▸ **Problem statement**:
Go through the data and copy each line that holds "Task".

Collected data
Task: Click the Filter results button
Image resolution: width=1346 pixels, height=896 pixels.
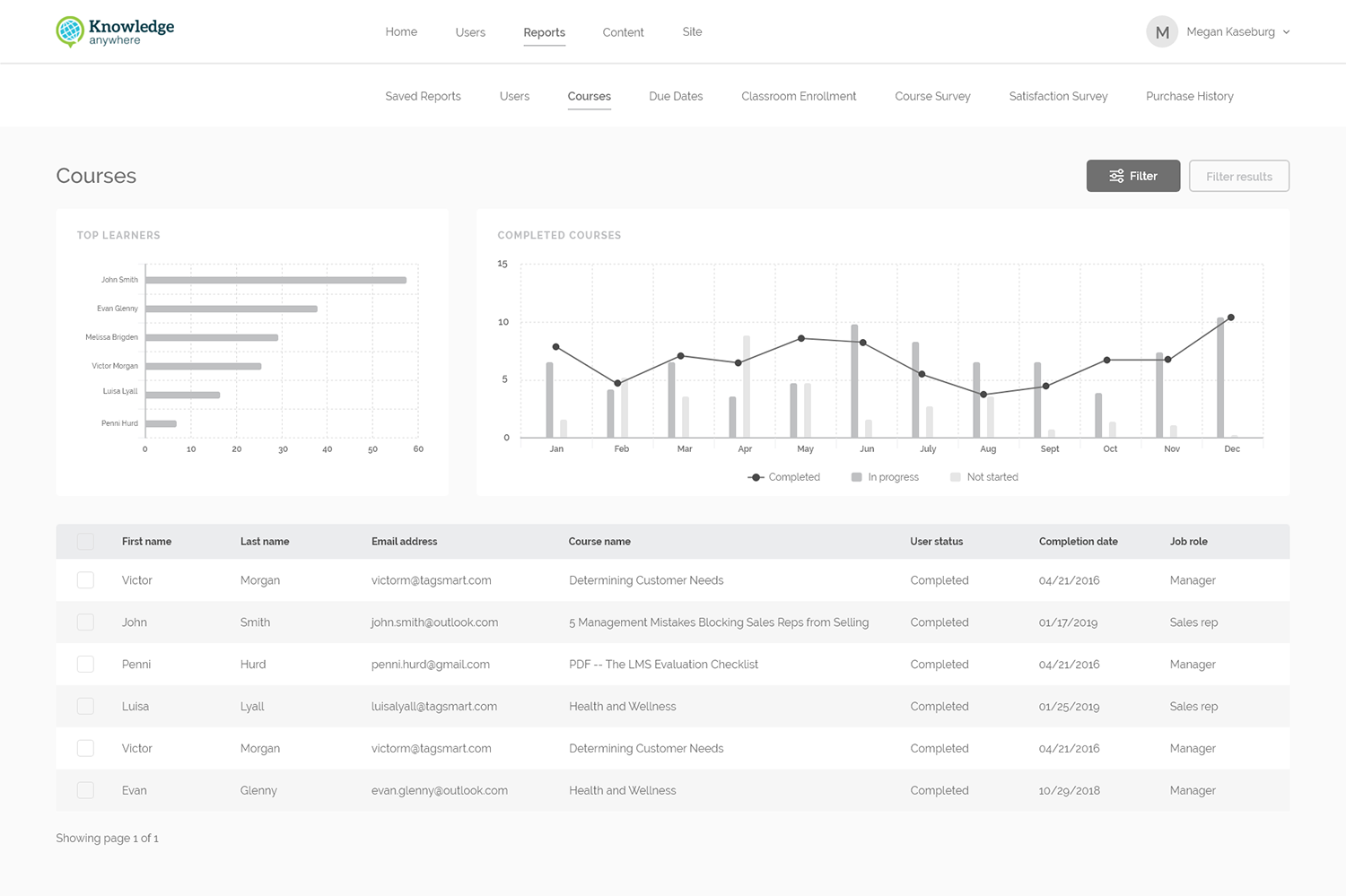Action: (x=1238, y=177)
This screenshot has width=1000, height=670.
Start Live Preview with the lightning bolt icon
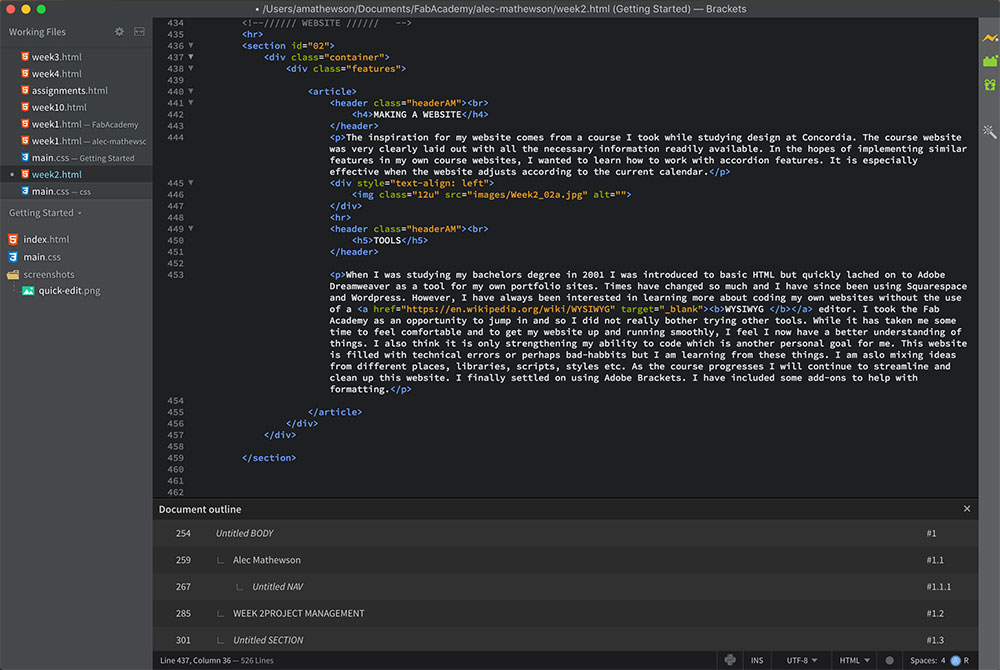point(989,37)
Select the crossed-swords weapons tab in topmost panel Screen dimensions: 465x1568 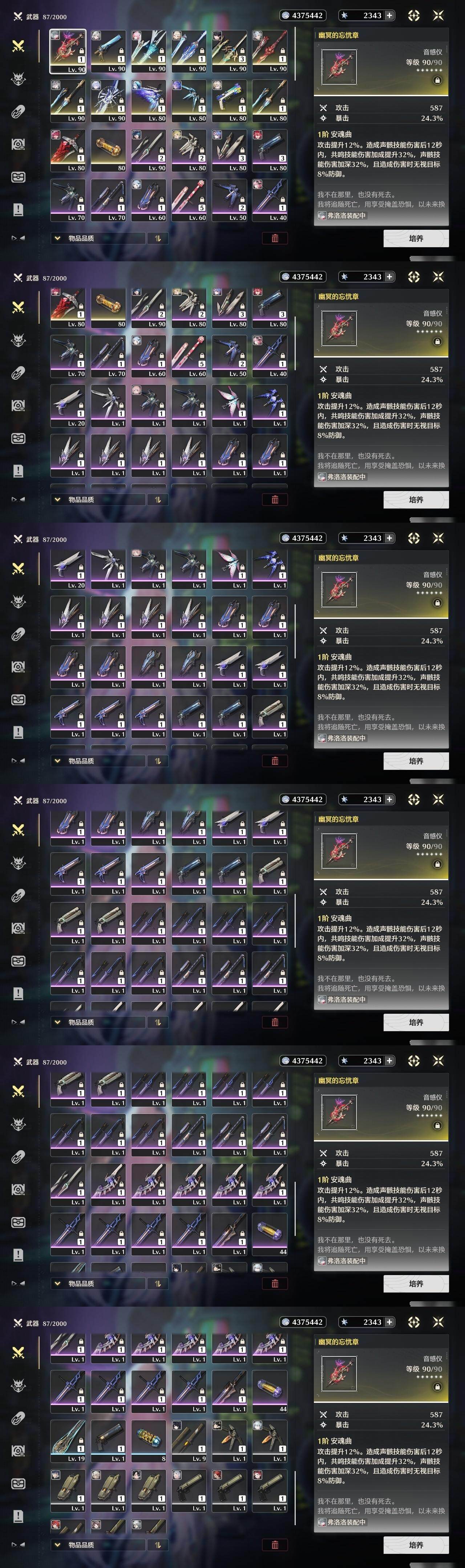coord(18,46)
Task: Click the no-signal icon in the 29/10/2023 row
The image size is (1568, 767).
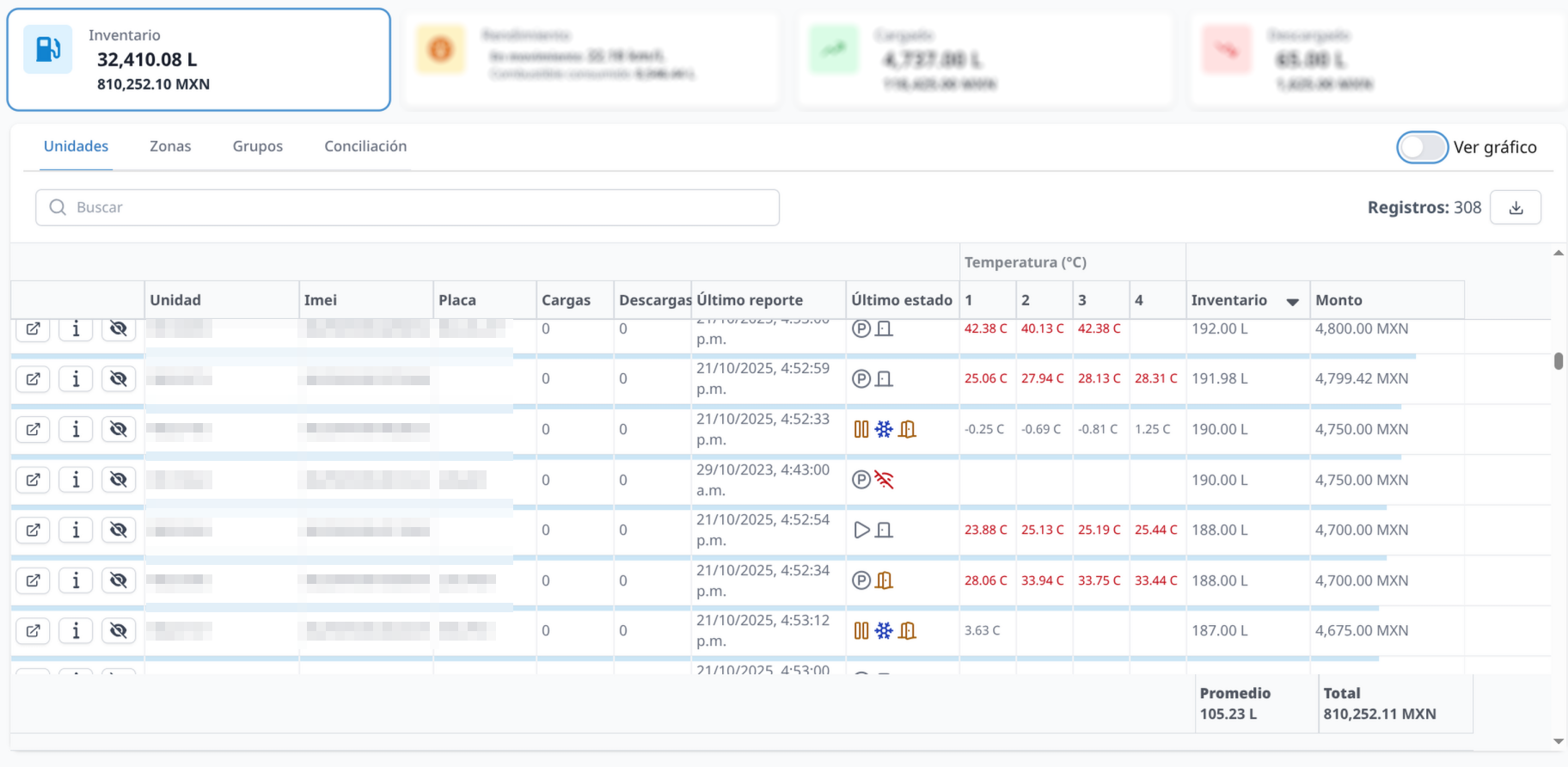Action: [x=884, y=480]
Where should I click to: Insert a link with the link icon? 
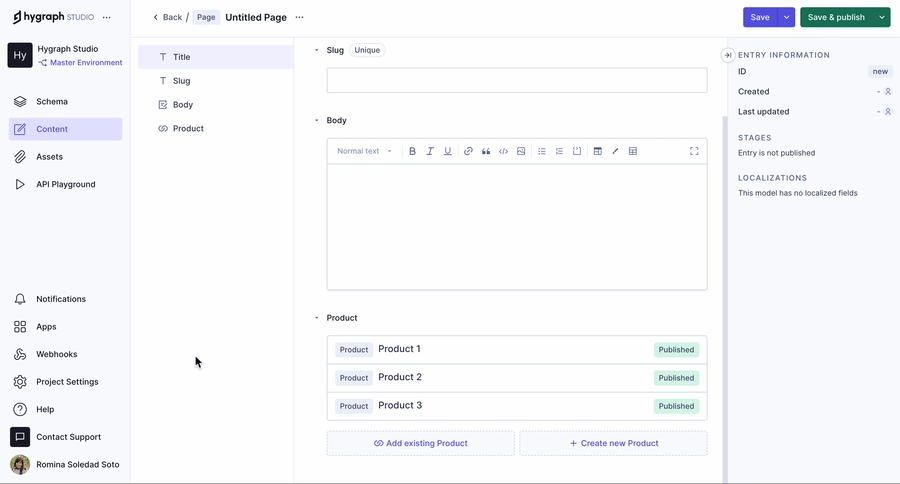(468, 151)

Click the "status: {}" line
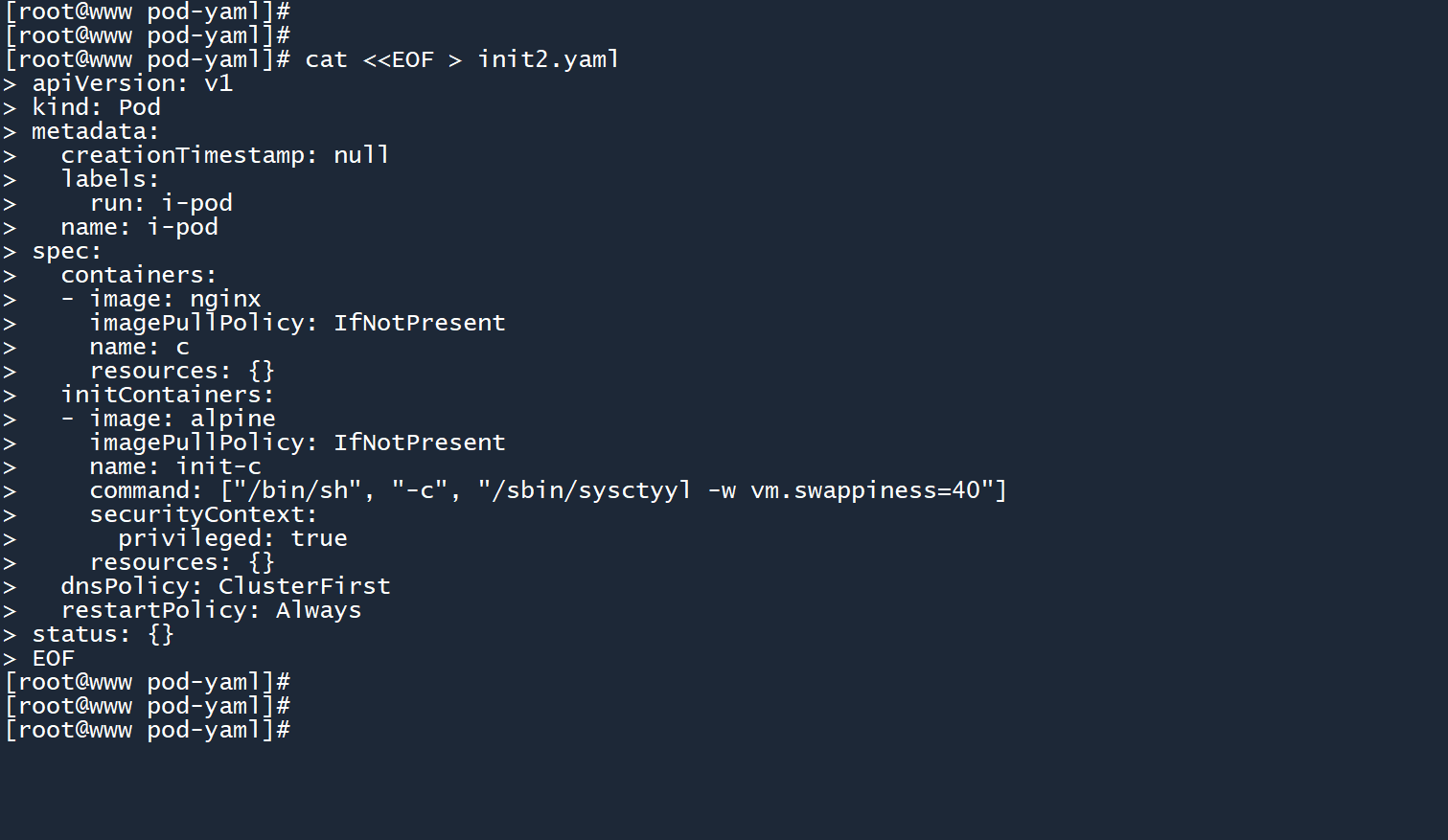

▸ **Result of the exercise**:
Task: Click the Filter results button
Task: Click the no-signal icon in the 29/10/2023 row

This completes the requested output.